With over 70 years of experience mastering his craft, table tennis represents one of Alan’s greatest passions and has enabled him to share a special bond with his daughter, whom he has watched avidly compete in tournaments up-and-down the country.
He has also introduced countless young children into the sport, with his contributions in table tennis even acknowledged by Table Tennis England, formerly the English Table Tennis Association, where he was awarded several coaching certificates.
Now residing at the Sittingbourne care home, Alan is still able to put his intricate array of experience to good use – sharing expert tips and tricks with fellow residents, as well as identifying their strengths and weaknesses. The excitement of the 28th Summer Games has reignited his life-long passion for the sport and galvanised fellow residents at Woodstock.
Alan said: “Table tennis has been such a huge part of my life for the past 70 years and it’s been so refreshing to see others take an interest in something that you love. So, with the Summer Games well under way, I thought it would be nice to get everyone in the Olympic spirit.

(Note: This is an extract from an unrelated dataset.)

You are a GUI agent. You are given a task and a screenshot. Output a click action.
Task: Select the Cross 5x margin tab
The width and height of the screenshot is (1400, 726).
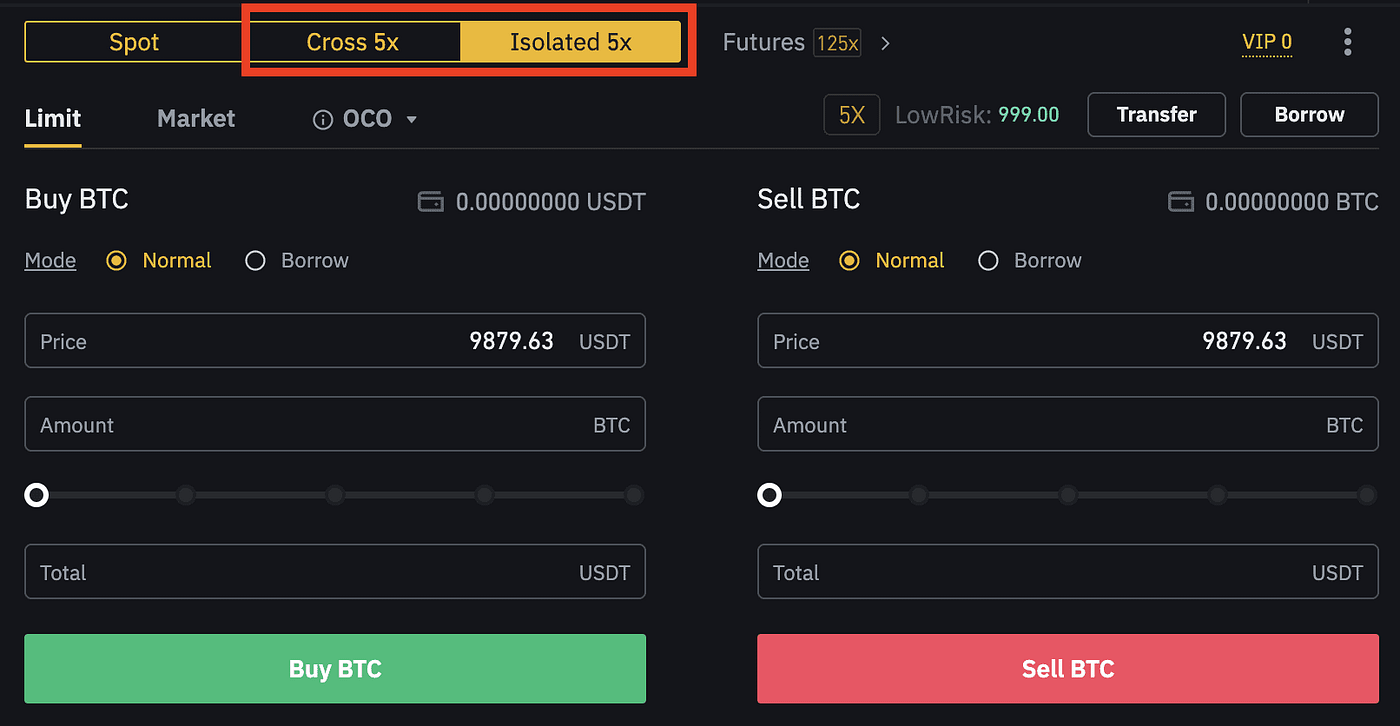point(352,41)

“I’ve enjoyed watching the likes of Paul Drinkhall and Liam Pitchford progress through the opening rounds, though I’ve also been following China’s Zhendong Fan (World No. 1) with keen interest. He is certainly the one to beat in this summer’s competition.”
Alan, who opened up his own sporting shop in Royal Tunbridge Wells after retiring from table tennis, had many ‘ace’ tips for his fellow residents: “Practicing as much as possible is key, while concentrating on your serve and receive is just as important if you want to build up your game.
“However, what matters most is getting enjoyment out of it and engaging with another mind, gaining a unique perspective into an opponent’s strengths and weaknesses. I like to think I’ve converted a few residents into sharing my love for the sport.”